Posted 11 October 2018. PMN Crop News.
Sudden Death Syndrome Look Alike Part II: Southern Blight of Soybean
Source: Mississippi State University Extension Article. www.cals.msstate.edu
By Tom Allen, Extension Plant Pathologist, Mississippi State University Extension
Stoneville, Mississippi (September 8, 2018)--Even though southern blight has most recently been a disease we relate to young soybean plants, the 2018 season has seen a major increase in the levels of southern blight observed in reproductive stage soybean plants. Several names exist for southern blight, including sclerotium blight, southern stem rot and depend on the specific literature source. Southern blight is caused by the fungus Sclerotium rolfsii, which is the same fungus that causes white mold of peanut. Prior to 2018 I had witnessed limited amounts of southern blight. In the past I have observed the disease in a few fields and oftentimes return to those to see if I can find the disease again. In general, southern blight prefers a hot, dry environment or periods with intermittent rain. In the past I have considered southern blight to be a disease of minor importance. However, and in particular as I have observed the disease this season, I think this is a disease with increasing importance that may become a greater issue in the future as we continue to grow soybean in a continuous cropping system in the absence of crop rotation.
In vegetative soybean plants, typically V2-V5, dead plants in a row of planted soybean can be observed. Normally plants in small groups occur regardless of soil texture. On reproductive soybean plants mild interveinal chlorosis can develop on leaves in the upper canopy (see photo). The interveinal chlorosis encountered can appear similar to mild fungicide phytotoxicity. The chlorosis is so mild this can go unnoticed. Observing the plants exhibiting interveinal chlorosis for the presence of fungal signs (as described below) is important since the fungus will generally grow on the main stem. Reproductive stage soybean plants can wilt as a result of southern blight. Areas in fields where wilted plants are observed should be inspected for all of the symptoms and signs associated with this particular disease to make a proper diagnosis. In addition, in situations where small clumps of dead plants are observed, the leaves will generally remain on the plant. However, and more so as it relates to the 2018 season, in reproductive stage soybean plants a tremendous amount of leaf shed can occur. The leaf shed can easily be confused with many foliar diseases that occur in our production system. The most important thing is to observe plants for all of the symptoms related with the disease as well as looking for the signs of the fungus as described below. In addition, and less frequently, a red lesion may form at the base of the crown and the soil line. The red lesion may appear sunken and should not be confused with the lesion that develops as a result of stem canker. However, keep in mind that the red lesion near the soil line will oftentimes be rather subtle and not always observable on every infected plant. In situations where the entire plant has prematurely died as a result of southern blight the entire stem will appear brown, leaves will have wilted prematurely and normally remain “stuck” to the stem of the plant. In situations where stem canker occurs, areas of the stem both above and below (but not always) will remain green, but this oftentimes relates to the specific reaction of the soybean variety in question. For example, a stem canker-susceptible variety may result in a stem that is engrossed in the stem canker lesion. However, stem canker lesions generally occur on one side of the stem, while the lesion resulting from southern blight will girdle the entire stem.

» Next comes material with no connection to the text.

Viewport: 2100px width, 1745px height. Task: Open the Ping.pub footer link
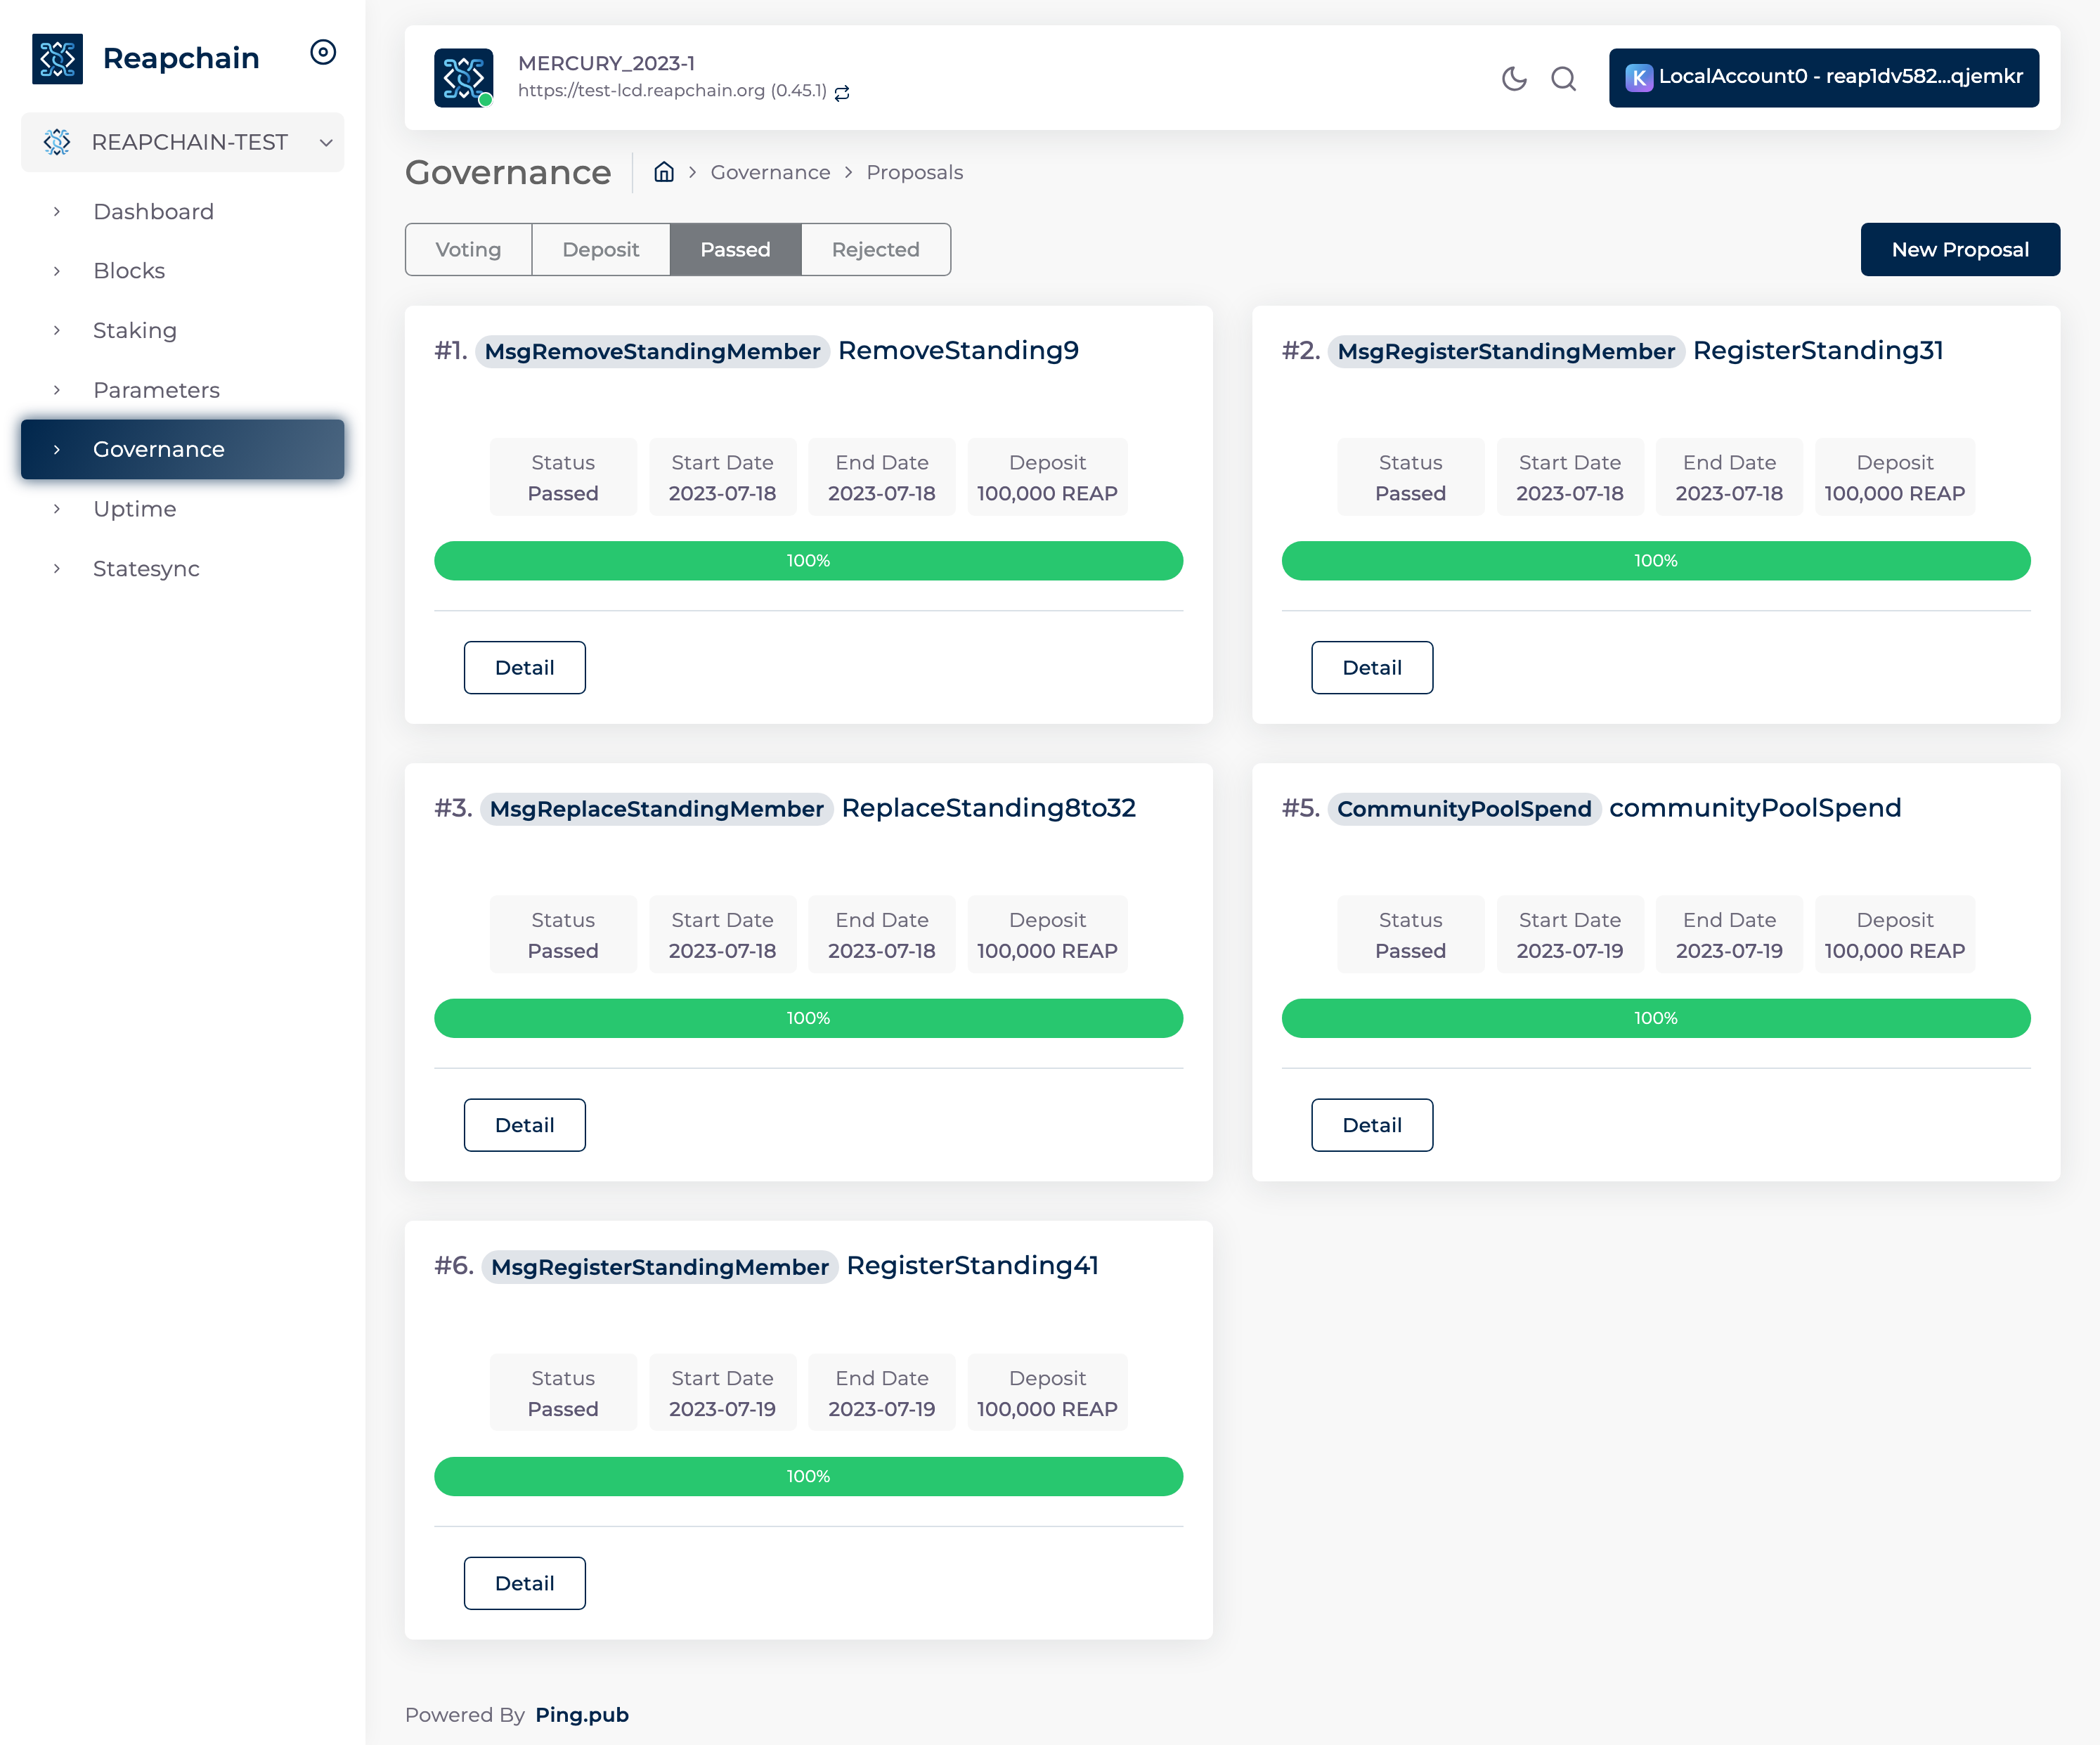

In plant disease situations, when the fungus is observed growing on the plant those are the signs of the disease. In vegetative stage soybean plants, mostly on dead plants (as described above), thick, white, ropey, fungal mycelia grow at the soil line and immediately below the soil line on the stem of the soybean plant. In situations where enough moisture occurs, and again on dead plants, small white to tan to brown sclerotia (a fungal reproductive structure) that look similar to small round balls can occur.
In reproductive soybean plants the fungus can be observed at the base of the plant as a white fungal growth on the lower stems of plants that may grow up to 3 inches above the soil surface. However, in situations where dry conditions have occurred recently, the fungus may grow on the stem or the roots below the soil line making it difficult to observe without removing plants from the soil. In addition to actively growing on the base of the plant the fungal growth can also be observed growing on residue on the soil surface especially in situations where a tremendous amount of leaf shed has occurred. Pods close to the soil line can also exhibit fungal growth. Sclerotia can grow abundantly on the stem of the plant, pods near the soil surface or on the soil surface itself depending on the environment that has occurred most recently. In situations where no fungus is present on plants and to confirm the specific disease that has occurred, getting on hands and knees and moving leaf litter on the soil surface may uncover piles of sclerotia and aid in the diagnosis of the disease. In situations when attempting to observe sclerotia, focus on clumps of green plants or the most dead plants, this will depend on the amount of moisture.
Currently, no fungicides are available to manage southern blight in soybean. Rotation to corn or another non-susceptible host is one method of preventing the disease. Rotation with peanut should not be done since peanut and soybean are both hosts for the fungus. In the past, tillage to bury infected residue as well as deep burial of sclerotia can limit the disease in subsequent seasons.